Task requirements :: Transcribe the data. Leave out nothing.

====

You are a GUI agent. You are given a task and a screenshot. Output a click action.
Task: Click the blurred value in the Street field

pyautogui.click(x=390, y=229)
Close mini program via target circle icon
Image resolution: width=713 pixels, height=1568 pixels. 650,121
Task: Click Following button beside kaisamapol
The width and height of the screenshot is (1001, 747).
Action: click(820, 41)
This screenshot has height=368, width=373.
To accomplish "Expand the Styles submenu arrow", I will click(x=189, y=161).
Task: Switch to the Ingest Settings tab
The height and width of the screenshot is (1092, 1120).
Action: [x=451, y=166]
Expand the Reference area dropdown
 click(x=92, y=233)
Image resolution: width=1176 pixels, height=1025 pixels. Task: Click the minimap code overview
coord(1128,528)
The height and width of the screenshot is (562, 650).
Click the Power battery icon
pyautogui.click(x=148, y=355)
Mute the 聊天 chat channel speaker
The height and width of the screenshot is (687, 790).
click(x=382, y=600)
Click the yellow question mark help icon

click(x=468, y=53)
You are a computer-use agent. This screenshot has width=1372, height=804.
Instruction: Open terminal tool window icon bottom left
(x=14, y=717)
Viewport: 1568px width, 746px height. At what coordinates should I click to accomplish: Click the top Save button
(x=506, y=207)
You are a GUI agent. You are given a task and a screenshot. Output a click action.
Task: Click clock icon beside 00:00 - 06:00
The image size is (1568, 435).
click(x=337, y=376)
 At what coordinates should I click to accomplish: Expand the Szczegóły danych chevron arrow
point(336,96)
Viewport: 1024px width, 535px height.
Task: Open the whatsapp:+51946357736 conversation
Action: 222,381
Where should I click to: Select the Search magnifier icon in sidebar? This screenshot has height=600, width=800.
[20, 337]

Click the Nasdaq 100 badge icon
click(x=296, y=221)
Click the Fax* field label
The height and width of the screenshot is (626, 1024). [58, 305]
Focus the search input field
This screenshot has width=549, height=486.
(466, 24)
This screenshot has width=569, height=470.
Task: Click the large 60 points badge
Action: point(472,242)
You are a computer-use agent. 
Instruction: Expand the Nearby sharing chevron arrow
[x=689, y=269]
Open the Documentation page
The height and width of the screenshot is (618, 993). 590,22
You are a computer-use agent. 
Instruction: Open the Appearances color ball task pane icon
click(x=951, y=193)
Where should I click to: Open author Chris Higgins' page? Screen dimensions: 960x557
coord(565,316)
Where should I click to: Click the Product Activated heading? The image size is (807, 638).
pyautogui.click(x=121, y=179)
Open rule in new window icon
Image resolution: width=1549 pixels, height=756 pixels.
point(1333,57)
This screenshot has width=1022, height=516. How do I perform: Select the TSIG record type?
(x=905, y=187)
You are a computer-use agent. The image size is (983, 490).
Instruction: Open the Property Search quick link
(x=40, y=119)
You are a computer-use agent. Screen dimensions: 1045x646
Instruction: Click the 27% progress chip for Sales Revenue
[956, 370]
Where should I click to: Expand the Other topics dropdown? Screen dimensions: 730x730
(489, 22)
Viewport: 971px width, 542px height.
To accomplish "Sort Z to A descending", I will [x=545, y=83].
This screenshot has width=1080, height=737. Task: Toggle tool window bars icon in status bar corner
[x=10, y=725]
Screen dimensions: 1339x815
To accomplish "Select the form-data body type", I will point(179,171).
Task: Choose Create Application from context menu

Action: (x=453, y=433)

====

Response to the exercise ::
You are a GUI agent. You are given a task and a screenshot. Output a click action.
Task: Click the blurred value in the Street field

pyautogui.click(x=390, y=229)
Close mini program via target circle icon
Image resolution: width=713 pixels, height=1568 pixels. 650,121
Task: Click Following button beside kaisamapol
The width and height of the screenshot is (1001, 747).
Action: click(820, 41)
This screenshot has height=368, width=373.
To accomplish "Expand the Styles submenu arrow", I will click(x=189, y=161).
Task: Switch to the Ingest Settings tab
The height and width of the screenshot is (1092, 1120).
Action: [x=451, y=166]
Expand the Reference area dropdown
 click(x=92, y=233)
Image resolution: width=1176 pixels, height=1025 pixels. Task: Click the minimap code overview
coord(1128,528)
The height and width of the screenshot is (562, 650).
Click the Power battery icon
pyautogui.click(x=148, y=355)
Mute the 聊天 chat channel speaker
The height and width of the screenshot is (687, 790).
click(x=382, y=600)
Click the yellow question mark help icon

click(x=468, y=53)
You are a computer-use agent. This screenshot has width=1372, height=804.
Instruction: Open terminal tool window icon bottom left
(x=14, y=717)
Viewport: 1568px width, 746px height. At what coordinates should I click to accomplish: Click the top Save button
(x=506, y=207)
You are a GUI agent. You are given a task and a screenshot. Output a click action.
Task: Click clock icon beside 00:00 - 06:00
The image size is (1568, 435).
click(x=337, y=376)
 At what coordinates should I click to accomplish: Expand the Szczegóły danych chevron arrow
point(336,96)
Viewport: 1024px width, 535px height.
Task: Open the whatsapp:+51946357736 conversation
Action: 222,381
Where should I click to: Select the Search magnifier icon in sidebar? This screenshot has height=600, width=800.
[20, 337]

Click the Nasdaq 100 badge icon
click(x=296, y=221)
Click the Fax* field label
The height and width of the screenshot is (626, 1024). [58, 305]
Focus the search input field
This screenshot has width=549, height=486.
(466, 24)
This screenshot has width=569, height=470.
Task: Click the large 60 points badge
Action: point(472,242)
You are a computer-use agent. 
Instruction: Expand the Nearby sharing chevron arrow
[x=689, y=269]
Open the Documentation page
The height and width of the screenshot is (618, 993). 590,22
You are a computer-use agent. 
Instruction: Open the Appearances color ball task pane icon
click(x=951, y=193)
Where should I click to: Open author Chris Higgins' page? Screen dimensions: 960x557
coord(565,316)
Where should I click to: Click the Product Activated heading? The image size is (807, 638).
pyautogui.click(x=121, y=179)
Open rule in new window icon
Image resolution: width=1549 pixels, height=756 pixels.
point(1333,57)
This screenshot has width=1022, height=516. How do I perform: Select the TSIG record type?
(x=905, y=187)
You are a computer-use agent. The image size is (983, 490).
Instruction: Open the Property Search quick link
(x=40, y=119)
You are a computer-use agent. Screen dimensions: 1045x646
Instruction: Click the 27% progress chip for Sales Revenue
[956, 370]
Where should I click to: Expand the Other topics dropdown? Screen dimensions: 730x730
(489, 22)
Viewport: 971px width, 542px height.
To accomplish "Sort Z to A descending", I will [x=545, y=83].
This screenshot has width=1080, height=737. Task: Toggle tool window bars icon in status bar corner
[x=10, y=725]
Screen dimensions: 1339x815
To accomplish "Select the form-data body type", I will point(179,171).
Task: Choose Create Application from context menu

Action: (x=453, y=433)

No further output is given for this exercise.